# What is needed
A picture-free, exact transcript of the entries below is required.

Source data
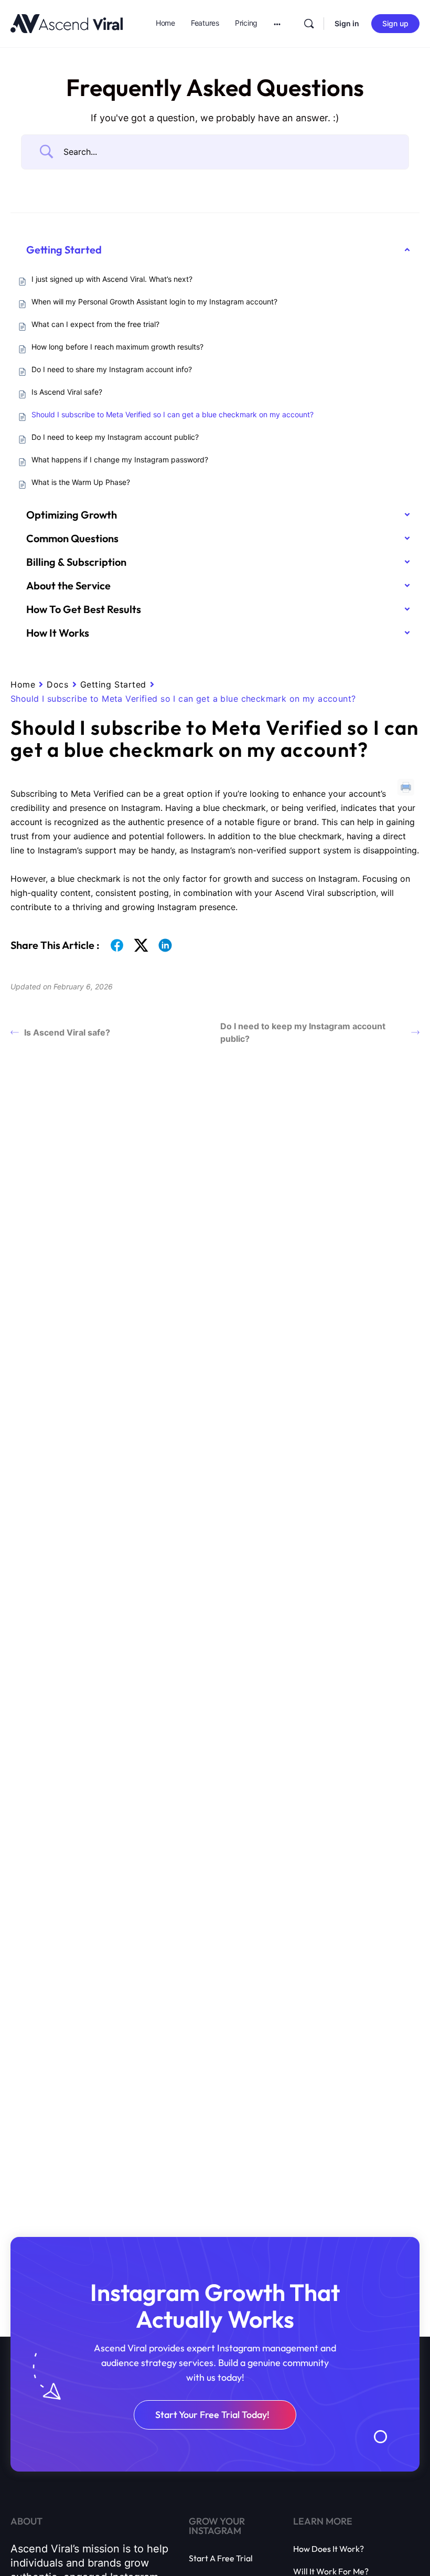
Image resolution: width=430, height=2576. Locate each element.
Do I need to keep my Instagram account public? (302, 1032)
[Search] (308, 23)
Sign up (395, 23)
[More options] (277, 23)
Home (22, 684)
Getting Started (113, 684)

# Result for this exercise
Image resolution: width=430, height=2576. Locate each element.
Do I need to keep my Instagram account public? (302, 1032)
[Search] (308, 23)
Sign up (395, 23)
[More options] (277, 23)
Home (22, 684)
Getting Started (113, 684)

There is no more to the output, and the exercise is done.